Solution Approach 2:
The system changes key parameters by transitioning from generic population-based data to patient-specific anatomical parameters derived from individual CT scans. This includes measuring actual muscle moment arms, bone geometry, and joint center positions for each patient, which fundamentally alters the accuracy of predictions.
2Ease of operation
If current TSA planning tools are used, then the planning process is straightforward, but post-operative mobility and stability cannot be accurately predicted
Solution Approach 1:
The patent performs preliminary computational simulations before surgery to predict post-operative mobility, stability, and muscle function. By conducting virtual trials of different implant configurations and orientations in the patient-specific 3D model, the system enables surgeons to optimize implant placement beforehand, avoiding the need for complex post-operative adjustments.
Solution Approach 2:
The system introduces a computational simulation engine as an intermediary between implant selection and surgical execution. This software intermediary calculates and visualizes predicted post-operative outcomes, serving as a bridge that translates implant geometry and placement parameters into meaningful predictions of mobility and stability.
3Length of moving object
If implant placement is optimized for range of motion, then mobility is improved, but stability may be compromised due to scapular notching and impingement
Solution Approach 1:
The patent employs dynamic simulation that analyzes joint mechanics across the full range of motion, not just static positions. The system evaluates how the joint behaves during movement, identifying dynamic impingement events and stability issues that occur during activities of daily living, enabling optimization that balances both mobility and stability.
Solution Approach 2:
The system adds the dimension of temporal analysis by simulating motion through multiple positions and angles.

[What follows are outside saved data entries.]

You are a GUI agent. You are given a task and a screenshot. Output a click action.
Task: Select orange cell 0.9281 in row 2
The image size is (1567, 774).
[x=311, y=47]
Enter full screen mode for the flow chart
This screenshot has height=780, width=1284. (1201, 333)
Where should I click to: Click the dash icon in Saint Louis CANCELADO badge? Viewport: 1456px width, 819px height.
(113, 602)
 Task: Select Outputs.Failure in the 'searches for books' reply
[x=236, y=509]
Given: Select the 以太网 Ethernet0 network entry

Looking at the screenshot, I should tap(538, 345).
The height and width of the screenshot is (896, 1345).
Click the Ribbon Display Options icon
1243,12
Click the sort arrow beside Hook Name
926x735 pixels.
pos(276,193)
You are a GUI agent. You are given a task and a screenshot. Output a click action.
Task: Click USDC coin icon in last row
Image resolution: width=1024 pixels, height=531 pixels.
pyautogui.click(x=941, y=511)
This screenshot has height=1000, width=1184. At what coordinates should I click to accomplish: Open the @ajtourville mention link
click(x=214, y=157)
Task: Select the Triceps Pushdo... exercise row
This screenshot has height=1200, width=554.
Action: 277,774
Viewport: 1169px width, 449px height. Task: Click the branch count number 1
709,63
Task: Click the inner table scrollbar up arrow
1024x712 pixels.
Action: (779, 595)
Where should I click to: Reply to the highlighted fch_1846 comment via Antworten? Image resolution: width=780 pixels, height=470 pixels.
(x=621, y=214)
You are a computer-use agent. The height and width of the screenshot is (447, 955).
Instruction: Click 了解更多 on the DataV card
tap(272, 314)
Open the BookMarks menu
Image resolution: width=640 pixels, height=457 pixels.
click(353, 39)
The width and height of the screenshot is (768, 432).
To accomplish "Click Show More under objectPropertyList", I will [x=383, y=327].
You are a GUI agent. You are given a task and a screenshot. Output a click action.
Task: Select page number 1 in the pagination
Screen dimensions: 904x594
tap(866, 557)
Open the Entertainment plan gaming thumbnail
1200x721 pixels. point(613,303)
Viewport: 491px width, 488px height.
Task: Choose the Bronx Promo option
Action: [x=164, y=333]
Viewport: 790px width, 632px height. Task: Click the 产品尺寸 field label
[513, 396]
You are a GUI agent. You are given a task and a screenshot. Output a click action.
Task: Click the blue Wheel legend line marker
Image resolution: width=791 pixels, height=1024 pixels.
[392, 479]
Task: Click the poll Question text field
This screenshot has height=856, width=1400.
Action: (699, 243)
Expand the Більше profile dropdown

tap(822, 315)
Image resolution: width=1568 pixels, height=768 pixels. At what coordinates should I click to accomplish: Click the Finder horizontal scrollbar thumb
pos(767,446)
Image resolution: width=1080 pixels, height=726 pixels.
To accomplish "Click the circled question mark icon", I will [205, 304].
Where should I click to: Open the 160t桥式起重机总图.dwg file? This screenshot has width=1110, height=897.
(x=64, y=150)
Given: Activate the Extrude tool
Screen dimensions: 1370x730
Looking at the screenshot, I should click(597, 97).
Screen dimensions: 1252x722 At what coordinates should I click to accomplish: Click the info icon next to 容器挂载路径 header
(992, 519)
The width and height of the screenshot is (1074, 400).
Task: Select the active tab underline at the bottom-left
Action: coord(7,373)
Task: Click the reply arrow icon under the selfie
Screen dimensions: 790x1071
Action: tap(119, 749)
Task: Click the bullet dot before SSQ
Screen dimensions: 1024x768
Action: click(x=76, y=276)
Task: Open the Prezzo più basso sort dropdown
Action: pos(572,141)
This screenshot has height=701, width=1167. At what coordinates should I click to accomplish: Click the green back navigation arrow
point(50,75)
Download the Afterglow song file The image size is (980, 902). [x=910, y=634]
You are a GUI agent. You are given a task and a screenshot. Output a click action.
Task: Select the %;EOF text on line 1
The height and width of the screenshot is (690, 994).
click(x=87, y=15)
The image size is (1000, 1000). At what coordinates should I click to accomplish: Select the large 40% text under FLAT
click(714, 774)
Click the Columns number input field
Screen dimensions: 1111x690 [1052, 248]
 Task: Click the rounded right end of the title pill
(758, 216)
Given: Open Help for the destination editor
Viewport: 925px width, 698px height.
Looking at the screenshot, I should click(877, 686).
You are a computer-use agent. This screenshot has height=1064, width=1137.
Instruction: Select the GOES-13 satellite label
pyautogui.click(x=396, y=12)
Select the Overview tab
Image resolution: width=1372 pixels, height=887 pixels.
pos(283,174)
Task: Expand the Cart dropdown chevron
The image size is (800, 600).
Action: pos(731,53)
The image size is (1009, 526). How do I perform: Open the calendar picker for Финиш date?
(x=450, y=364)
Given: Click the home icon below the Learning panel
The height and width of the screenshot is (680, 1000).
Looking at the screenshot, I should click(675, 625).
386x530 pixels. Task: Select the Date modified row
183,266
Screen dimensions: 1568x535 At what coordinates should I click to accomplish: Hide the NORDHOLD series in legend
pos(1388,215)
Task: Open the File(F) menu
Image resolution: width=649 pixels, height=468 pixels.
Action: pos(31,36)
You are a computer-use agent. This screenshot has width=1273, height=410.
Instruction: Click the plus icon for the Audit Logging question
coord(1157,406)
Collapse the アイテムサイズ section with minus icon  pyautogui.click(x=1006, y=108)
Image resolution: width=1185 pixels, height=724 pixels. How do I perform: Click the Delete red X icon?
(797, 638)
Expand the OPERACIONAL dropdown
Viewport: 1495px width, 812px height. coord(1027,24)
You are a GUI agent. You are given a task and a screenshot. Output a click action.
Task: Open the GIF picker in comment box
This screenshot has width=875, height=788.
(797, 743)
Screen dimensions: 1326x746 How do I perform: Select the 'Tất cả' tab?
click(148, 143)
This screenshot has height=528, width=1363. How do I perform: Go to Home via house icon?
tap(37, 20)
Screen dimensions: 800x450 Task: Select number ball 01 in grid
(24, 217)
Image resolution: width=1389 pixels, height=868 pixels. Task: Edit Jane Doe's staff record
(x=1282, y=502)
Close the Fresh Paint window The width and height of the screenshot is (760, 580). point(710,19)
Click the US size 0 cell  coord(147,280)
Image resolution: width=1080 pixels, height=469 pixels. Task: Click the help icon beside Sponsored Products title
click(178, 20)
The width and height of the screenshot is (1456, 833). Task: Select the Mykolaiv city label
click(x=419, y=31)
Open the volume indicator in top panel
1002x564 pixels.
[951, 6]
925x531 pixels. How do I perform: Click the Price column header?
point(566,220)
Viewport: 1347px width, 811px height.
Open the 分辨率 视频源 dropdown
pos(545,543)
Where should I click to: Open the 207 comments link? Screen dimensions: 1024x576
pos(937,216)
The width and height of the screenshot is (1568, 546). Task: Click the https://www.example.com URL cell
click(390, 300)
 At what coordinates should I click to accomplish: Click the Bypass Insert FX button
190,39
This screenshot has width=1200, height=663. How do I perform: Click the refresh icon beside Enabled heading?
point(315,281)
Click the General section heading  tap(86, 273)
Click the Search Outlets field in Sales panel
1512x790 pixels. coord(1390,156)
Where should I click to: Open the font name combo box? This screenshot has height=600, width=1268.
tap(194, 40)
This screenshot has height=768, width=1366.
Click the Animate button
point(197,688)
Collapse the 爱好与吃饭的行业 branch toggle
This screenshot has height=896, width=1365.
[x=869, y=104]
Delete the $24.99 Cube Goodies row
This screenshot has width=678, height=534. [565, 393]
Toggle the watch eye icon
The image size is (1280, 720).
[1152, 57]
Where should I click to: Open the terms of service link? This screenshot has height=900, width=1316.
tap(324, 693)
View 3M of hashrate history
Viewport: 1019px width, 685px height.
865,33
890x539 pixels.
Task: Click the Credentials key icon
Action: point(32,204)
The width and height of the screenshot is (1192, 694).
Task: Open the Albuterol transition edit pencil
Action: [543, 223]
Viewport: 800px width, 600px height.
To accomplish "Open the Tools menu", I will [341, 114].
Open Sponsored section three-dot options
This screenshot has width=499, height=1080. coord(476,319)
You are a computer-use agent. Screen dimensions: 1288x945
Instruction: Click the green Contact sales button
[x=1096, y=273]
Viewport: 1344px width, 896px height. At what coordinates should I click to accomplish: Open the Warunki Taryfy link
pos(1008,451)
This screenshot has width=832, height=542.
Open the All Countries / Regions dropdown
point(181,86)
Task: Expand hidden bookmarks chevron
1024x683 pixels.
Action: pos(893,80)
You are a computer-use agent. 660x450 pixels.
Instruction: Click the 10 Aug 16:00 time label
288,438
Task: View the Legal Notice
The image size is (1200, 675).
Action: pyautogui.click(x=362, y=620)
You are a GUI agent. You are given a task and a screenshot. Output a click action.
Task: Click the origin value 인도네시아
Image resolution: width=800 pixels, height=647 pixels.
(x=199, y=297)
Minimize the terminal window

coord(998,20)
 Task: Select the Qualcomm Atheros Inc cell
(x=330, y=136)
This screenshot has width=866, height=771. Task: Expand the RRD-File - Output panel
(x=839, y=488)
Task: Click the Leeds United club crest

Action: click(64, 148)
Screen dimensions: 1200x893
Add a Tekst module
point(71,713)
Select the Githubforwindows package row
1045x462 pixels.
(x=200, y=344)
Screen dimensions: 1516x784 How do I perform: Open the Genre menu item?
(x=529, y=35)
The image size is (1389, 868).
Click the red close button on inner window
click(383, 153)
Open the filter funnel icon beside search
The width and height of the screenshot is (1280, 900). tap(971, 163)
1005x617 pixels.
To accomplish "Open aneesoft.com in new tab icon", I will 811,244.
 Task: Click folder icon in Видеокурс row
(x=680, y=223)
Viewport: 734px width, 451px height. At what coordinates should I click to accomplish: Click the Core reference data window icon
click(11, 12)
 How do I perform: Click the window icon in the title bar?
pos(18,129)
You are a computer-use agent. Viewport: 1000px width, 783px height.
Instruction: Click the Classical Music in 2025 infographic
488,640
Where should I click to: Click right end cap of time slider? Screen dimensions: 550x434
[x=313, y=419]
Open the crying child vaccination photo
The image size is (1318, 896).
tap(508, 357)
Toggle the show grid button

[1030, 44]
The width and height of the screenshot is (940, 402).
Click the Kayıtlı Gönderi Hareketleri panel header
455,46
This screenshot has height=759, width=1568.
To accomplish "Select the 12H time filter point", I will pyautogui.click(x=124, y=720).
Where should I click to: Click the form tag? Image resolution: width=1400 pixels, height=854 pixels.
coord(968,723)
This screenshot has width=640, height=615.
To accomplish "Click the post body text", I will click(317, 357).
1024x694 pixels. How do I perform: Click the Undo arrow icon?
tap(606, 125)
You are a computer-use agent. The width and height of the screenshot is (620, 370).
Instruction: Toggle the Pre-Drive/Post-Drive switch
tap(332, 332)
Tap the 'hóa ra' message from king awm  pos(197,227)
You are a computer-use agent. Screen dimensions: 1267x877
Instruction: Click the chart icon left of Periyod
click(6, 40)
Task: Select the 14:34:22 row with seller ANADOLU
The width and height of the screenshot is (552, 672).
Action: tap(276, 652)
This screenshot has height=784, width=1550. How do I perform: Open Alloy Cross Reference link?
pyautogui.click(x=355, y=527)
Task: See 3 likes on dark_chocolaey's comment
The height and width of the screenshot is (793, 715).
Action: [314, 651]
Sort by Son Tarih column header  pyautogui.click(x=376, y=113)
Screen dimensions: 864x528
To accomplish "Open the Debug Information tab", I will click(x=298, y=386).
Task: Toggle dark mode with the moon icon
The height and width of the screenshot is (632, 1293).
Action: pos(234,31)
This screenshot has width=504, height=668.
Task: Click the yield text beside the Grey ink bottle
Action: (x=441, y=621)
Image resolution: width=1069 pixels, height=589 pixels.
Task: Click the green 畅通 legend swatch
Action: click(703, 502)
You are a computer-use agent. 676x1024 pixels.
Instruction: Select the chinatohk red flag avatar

Instead of evaluating a single static configuration, the software analyzes the joint's behavior across a spectrum of movements, identifying conflicts between mobility and stability that only manifest during dynamic activity.
Data Source
AI summary
Disclosed herein is a system and method for performing pre-operative planning of total joint arthroplasty. The planning tool builds a model and analyzes and visualizes movement of the joint for various selections of implant models and placement of the components on the implants on the patient's anatomy. The tool also analyzes and visualizes motions of the joint during common activities of daily living and analyzes and visualizes changes in muscles.